Prevent pdflatex from writing a bunch of files

You might not care about these files, but pdflatex does quite a bit. These files hold information collected during the first run(s) and are needed to build the final PDF with correct ToC, references, PDF bookmarks, etc.

Your can delete these files afterwards, e.g. manually or using a front-end tool like latexmk (-c option). However, future compilations of the PDF would then need again several compiler runs.

You can define an output directory for all files using the -output-directory command line argument of pdflatex. After compilation you can then move the PDF in the current directory.

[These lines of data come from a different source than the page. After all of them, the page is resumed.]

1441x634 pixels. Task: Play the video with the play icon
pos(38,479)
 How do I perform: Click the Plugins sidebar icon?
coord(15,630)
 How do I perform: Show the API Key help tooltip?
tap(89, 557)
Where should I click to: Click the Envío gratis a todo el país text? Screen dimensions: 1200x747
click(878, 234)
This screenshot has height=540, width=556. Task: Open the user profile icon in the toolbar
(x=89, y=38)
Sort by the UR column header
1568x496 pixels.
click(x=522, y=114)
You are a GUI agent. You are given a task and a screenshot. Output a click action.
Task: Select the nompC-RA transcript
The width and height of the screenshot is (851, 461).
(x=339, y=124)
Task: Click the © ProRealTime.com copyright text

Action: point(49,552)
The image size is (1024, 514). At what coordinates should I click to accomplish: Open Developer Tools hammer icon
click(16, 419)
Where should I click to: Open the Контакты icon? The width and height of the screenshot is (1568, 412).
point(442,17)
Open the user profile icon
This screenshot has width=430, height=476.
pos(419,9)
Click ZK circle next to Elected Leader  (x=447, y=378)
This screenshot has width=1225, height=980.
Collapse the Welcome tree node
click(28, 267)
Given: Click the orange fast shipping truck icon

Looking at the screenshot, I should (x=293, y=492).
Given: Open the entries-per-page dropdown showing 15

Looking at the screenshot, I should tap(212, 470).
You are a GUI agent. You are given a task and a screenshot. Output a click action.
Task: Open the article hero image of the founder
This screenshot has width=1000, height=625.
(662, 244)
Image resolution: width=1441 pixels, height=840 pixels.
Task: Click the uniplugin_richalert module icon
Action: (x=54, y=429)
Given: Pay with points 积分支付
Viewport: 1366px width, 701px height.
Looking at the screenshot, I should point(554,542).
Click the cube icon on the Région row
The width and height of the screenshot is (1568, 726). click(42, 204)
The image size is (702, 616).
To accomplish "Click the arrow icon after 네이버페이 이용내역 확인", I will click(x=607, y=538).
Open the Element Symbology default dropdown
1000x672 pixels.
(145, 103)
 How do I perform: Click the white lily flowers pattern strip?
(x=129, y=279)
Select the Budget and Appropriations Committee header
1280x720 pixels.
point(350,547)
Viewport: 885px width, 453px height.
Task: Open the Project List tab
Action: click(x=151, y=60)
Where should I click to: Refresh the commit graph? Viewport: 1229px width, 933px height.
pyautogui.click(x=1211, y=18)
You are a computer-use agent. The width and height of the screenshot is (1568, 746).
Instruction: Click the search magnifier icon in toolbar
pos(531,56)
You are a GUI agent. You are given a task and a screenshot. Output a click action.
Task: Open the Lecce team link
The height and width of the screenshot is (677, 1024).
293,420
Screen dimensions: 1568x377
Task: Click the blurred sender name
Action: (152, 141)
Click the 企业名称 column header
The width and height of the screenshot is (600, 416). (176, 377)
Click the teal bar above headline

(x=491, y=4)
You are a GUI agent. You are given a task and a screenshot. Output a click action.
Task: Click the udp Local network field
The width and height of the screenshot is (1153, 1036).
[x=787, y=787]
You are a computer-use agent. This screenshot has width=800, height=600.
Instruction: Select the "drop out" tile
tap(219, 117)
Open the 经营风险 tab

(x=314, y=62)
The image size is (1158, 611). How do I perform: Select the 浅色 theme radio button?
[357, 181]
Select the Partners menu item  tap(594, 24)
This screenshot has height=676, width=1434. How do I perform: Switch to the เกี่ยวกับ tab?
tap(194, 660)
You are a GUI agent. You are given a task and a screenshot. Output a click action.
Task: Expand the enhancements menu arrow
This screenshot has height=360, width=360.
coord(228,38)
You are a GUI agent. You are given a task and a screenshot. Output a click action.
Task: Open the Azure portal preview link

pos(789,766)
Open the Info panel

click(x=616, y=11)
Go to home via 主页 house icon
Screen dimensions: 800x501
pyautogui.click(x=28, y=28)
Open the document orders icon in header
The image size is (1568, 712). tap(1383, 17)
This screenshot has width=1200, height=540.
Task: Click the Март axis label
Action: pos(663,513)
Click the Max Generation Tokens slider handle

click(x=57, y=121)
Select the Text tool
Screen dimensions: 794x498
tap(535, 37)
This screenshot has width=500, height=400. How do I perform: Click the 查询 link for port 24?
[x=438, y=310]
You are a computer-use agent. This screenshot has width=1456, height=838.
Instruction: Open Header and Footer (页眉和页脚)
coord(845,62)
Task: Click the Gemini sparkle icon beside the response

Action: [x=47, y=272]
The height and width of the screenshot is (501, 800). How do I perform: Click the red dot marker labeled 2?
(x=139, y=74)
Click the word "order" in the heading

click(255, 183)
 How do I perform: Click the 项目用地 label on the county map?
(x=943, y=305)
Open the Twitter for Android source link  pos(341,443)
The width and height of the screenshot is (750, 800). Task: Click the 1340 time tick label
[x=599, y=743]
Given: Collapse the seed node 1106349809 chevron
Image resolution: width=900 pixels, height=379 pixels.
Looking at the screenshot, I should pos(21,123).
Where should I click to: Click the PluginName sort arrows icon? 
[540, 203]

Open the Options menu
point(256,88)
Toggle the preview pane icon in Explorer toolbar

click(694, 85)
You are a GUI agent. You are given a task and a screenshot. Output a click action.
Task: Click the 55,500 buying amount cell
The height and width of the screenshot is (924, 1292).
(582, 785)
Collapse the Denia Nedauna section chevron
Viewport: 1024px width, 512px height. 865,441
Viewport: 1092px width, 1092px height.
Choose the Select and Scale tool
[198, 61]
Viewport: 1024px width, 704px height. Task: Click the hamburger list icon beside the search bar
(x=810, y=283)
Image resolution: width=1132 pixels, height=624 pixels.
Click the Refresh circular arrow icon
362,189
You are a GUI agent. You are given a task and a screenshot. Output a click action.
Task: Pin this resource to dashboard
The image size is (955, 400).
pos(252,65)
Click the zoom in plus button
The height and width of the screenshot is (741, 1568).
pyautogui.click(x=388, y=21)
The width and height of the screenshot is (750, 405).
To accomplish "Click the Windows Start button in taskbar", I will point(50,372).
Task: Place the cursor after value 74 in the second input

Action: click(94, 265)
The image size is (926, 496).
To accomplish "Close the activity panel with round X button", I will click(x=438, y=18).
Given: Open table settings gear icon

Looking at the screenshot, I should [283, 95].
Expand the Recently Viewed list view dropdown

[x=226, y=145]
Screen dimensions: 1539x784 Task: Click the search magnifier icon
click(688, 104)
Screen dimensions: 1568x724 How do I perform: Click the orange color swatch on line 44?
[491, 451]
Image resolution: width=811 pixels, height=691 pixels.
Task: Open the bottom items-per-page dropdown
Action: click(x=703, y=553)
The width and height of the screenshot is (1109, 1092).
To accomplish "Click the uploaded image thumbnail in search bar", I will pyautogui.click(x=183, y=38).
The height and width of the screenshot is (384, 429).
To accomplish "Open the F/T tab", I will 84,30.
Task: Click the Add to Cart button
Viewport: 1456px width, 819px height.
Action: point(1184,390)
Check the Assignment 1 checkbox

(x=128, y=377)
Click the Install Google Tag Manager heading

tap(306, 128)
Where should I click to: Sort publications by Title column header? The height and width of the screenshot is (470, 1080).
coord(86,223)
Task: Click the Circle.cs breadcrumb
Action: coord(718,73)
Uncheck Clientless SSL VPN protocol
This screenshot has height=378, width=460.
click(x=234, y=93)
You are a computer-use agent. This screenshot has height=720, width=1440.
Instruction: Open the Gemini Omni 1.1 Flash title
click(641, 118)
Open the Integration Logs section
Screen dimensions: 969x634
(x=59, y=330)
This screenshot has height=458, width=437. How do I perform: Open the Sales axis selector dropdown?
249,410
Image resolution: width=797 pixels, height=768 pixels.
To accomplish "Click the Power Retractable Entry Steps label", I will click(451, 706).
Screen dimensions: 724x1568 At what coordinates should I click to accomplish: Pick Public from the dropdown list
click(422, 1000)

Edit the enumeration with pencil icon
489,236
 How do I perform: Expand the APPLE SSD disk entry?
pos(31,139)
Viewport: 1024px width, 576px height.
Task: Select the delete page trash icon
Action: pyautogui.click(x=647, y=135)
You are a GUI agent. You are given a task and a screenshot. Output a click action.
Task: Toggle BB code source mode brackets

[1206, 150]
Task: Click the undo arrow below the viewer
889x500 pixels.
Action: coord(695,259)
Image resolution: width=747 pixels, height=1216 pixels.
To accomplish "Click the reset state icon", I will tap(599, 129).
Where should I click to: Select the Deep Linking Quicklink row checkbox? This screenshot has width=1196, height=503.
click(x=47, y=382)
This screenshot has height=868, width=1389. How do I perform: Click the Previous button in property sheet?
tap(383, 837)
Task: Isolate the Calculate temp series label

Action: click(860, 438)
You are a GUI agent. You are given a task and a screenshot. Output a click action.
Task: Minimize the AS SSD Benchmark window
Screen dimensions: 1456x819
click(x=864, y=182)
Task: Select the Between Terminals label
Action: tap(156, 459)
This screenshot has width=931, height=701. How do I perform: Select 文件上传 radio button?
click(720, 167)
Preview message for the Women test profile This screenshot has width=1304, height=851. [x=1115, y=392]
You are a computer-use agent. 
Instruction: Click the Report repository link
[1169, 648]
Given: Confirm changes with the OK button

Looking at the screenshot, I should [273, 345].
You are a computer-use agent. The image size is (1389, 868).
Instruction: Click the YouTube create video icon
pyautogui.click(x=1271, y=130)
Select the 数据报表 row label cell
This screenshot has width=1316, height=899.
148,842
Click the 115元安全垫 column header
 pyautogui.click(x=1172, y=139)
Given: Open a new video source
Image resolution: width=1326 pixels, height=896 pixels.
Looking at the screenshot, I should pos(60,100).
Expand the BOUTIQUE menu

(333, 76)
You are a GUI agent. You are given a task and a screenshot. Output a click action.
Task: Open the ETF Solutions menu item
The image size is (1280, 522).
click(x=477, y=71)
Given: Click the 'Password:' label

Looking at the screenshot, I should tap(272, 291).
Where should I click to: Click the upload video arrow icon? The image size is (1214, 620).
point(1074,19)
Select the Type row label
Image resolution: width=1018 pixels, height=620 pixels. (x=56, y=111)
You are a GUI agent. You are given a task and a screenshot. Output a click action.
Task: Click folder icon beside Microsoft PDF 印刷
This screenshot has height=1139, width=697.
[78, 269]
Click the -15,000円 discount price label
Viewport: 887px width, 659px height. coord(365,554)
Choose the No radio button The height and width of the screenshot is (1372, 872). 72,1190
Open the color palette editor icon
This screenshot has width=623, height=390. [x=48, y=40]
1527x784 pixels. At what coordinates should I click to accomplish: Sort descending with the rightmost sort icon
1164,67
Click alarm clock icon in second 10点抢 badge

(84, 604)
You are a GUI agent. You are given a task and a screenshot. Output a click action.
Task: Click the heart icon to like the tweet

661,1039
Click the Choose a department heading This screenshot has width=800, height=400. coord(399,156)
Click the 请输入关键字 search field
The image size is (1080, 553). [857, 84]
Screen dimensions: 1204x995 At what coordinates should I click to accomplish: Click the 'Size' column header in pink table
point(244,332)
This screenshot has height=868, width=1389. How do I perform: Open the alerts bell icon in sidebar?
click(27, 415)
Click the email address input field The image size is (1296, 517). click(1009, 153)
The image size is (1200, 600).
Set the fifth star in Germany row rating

With MiKTeX, you can specify a directory in which all the auxiliary files are put (but not the PDF output) by using the -aux-directory command line argument. You can even combine -output-directory and -aux-directory.


In addition to Martin's answer, I thought it might be useful to explain why LaTeX creates all these extra files. Let's take the example of the .aux file.

Let's say you have a \label in your document and a reference to it somewhere above where the label occurs. When pdflatex reads your .tex file, it reads the \ref first. Now, it doesn't know what to do with this ref: it hasn't yet encountered what it's referring to. Now when pdflatex reaches the label, it makes a note of what the label is referring to. By "makes a note" I mean it writes something to the .aux file that says roughly "when you encounter references to this, this is what is meant".

Then, on a second pdflatex run, when it reaches the reference, it looks in the .aux file and it knows what it is supposed to refer to and can substitute in the relevant text.

Auxiliary files are used for lots of other similar things (like tables of contents, lists of figures and so on). They are annoying, but deleting them after each run would break things. A lot.


You already got lots of very good answers explaining why pdflatex needs all those auxiliary files. However you might still feel frustrated about having to live with all those files polluting a directory where (I'm guessing) you would like to keep all your LaTeX documents and their corresponding .pdf outputs.

The best solution is to keep one directory for each document you have.

You can keep, for example, a main Documents folder and then individual Paper1, Paper2, ... folders; each with their own main.tex file. Then you can happily let LaTeX store whatever auxiliary files it wants in their respective folders. The difference is that now, for you, there is a clear structure of where your documents are.